> [Quoted passage]:
Growing Wild - Elder and Ragged Robin

Catherine Keena, Teagasc Countryside Management Specialist takes a closer look at some of our native Irish biodiversity to look out for in the countryside. Here she shares some interesting facts of nature about Elder and Ragged Robin


Look out for elder, called bour tree in northern parts of the country. This is now very conspicuous in hedges everywhere, with large heads of fluffy creamy white flowers. Used in cooking and wine making, elderflower cordial can be added to sparkling water or white wine. Elderflowers can flavour ice-cream or be dipped in batter and deep fried as fritters to serve with ice-cream. Leaves are similar to ash with less leaflets. Hollow branches provide nest chambers for bumble bee larvae, and shelter for hibernating insects. Homemade flutes or whistles were made after removing the soft pithy centre. Elder is a very good wildlife species – part of our native Irish biodiversity.

> [Data records]:
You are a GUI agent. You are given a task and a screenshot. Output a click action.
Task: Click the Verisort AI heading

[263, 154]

---

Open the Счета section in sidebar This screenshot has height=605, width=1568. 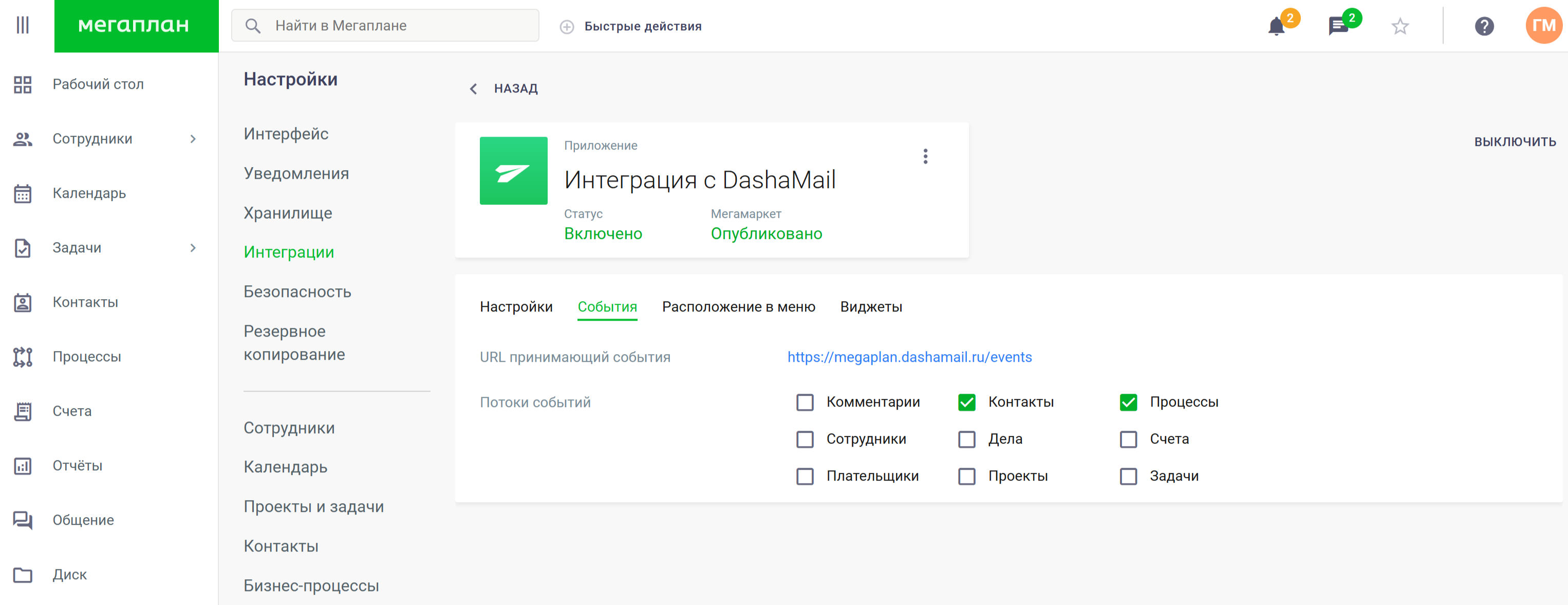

> [Problems]:
[1] Which uses of elder by people does the piece on elder and ragged robin mention? List all of them.
[2] Answer these questions from the piece on elder and ragged robin:
(a) What is elder called in northern parts of the country?
(b) Which tree do elder leaves resemble?
(c) What was removed from the branches to make flutes or whistles?
[3] Carry on the piece on elder and ragged robin from where it stops.

> [Task-by-task outputs]:
[1]
- Cooking
- Wine making
- Elderflower cordial, added to sparkling water or white wine
- Flavoring ice-cream with the flowers
- Fritters made by dipping the flowers in batter and deep frying them, served with ice-cream
- Homemade flutes or whistles made from the branches

[2]
(a) Bour tree.
(b) Ash, though elder leaves have fewer leaflets.
(c) The soft pithy center.

[3]
Ragged Robin


Look out for Ragged Robin with very pretty feathery rose-pink flowers. The red stems have several flowers on short flower stalks with five petals. It gets its name from the ragged shape of its petals, each of which is deeply cleft into four ribbon-like lobes. This very distinctive plant is a good indicator of the presence of other less obvious species. It is found on damp ground. Moths, long-tongued bees and butterflies including the Common Blue feed on nectar from the scentless Ragged Robin. It was considered unlucky to pick the flowers and bring them indoors.